I think Kimura-mma has the right idea as far as getting product out on the streets. Im not sure what age demographic you are particularly targeting, but I would maybe guess the range of 16 to 21ish. I visited your site and had a bit of a hard time seeing exactly what the design on each tee was because i felt the picture was a tad too small. Again, I really think it would be a great idea to go to skateparks and do product tosses, as well as show up to any event in the area and show off the new product.


----------



## kimura-mma (Jul 26, 2008)

OffYaRocker.com said:


> Interesting how you see them for young teenagers, as I dont? The designs are more complicated and thoughtful than that market, they just like colour and the look where as we have actually put some thought into our designs and some of them have a pretty deep message.


Sorry, my initial reaction was that you were targeting a younger crowd. The artwork struck me as similar to the brands seen in Zumiez, Journey's or PacSun, not Karmaloop, Metropark or Buckle.

I still think you can benefit from getting some stuff out there in person. Look into doing giveaways at concerts, bars, clubs, etc.

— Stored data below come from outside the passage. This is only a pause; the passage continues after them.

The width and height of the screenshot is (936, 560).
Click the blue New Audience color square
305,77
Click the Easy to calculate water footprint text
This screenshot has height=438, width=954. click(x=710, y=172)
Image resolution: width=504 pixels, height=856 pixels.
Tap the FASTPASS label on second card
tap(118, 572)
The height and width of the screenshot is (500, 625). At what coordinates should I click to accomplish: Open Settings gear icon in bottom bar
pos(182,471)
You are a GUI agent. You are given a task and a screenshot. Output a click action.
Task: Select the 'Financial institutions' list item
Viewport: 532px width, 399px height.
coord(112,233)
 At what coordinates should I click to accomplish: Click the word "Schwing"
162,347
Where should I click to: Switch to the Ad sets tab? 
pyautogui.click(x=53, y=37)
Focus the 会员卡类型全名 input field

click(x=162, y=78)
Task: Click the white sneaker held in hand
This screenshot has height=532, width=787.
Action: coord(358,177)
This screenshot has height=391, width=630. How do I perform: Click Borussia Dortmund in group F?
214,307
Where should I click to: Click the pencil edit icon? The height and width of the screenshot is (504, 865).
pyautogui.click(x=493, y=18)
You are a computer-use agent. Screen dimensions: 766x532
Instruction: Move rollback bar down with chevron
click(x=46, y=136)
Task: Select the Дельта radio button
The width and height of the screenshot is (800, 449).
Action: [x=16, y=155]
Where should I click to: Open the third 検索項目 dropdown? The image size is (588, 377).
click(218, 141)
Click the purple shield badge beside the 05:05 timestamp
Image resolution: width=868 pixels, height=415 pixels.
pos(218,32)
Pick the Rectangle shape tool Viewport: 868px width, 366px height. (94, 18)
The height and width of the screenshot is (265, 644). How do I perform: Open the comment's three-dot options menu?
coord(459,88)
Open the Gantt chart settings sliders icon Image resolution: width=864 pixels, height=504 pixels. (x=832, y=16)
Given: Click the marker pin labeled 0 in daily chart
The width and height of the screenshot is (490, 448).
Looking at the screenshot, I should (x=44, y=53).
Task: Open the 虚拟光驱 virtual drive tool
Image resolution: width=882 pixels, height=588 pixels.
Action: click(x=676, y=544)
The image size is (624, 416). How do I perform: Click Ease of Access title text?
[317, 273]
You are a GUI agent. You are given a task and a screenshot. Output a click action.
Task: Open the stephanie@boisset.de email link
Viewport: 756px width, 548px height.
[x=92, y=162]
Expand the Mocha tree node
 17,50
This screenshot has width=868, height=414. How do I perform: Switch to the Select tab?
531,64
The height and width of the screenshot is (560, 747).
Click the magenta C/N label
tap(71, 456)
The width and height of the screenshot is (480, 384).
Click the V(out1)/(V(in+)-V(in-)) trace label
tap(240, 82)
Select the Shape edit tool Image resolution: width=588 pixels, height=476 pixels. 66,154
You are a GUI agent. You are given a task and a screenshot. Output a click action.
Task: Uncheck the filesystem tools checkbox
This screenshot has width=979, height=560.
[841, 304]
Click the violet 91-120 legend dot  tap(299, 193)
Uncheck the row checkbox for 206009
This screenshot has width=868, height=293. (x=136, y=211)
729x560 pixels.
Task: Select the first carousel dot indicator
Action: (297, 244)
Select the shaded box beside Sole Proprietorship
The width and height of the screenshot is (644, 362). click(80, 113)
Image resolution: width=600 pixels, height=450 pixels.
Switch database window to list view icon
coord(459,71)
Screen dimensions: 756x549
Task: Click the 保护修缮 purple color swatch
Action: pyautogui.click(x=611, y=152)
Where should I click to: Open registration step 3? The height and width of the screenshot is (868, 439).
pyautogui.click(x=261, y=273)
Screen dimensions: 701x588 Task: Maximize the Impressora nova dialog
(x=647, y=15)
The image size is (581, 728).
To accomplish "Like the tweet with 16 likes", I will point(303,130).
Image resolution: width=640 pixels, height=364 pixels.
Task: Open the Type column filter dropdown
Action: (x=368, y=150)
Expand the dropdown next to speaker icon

If you can be a vendor at these events, that's even better.


----------



## Optiq (Oct 13, 2009)

The problem is you're relying too much on luck to make things happen. Sure you're putting advertisement all over the place, but it's nothing but something to look at, if they even give it the time of day. What you need to do is start organizing situations, push for the customers to take part in something, get them active. If all you do is stand there and look pretty all they're going to do is look at how pretty you are until they're immune to it. DON'T GIVE YOUR SHIRTS AWAY FOR FREE!!!!!!!!! Even if you do give them away free, don't let it be seen that way, make people win them or something, have more to it than just giving them out to people because that will ruin your credibility. When you're just walking around giving stuff away people see that as desperate, if you're desperate you must not be all that great. People don't want to be seen in something that will tinge them the same way. Maybe come up with a survey containing questions you can work off of and give them a free t shirt for doing so, or have them sign up for some special membership and give them a free t shirt for signing up, or a coupon for a percentage off. Allways put more foot work to it and push for interaction, ESPECIALLY SURVEYS!! You'd be amazed at what little things you notice goes between hundreds of people that you can play off of. Force some kind of interaction out of them.


----------



## EnMartian (Feb 14, 2008)

First thing that struck me was that I hit your front page and didn't see any product. What I saw was a percent off promotion for product I haven't even seen yet. If I wanted to see product I had to click relatively small links to get to the proper page. You're trying to sell product so make that the focus of your site. 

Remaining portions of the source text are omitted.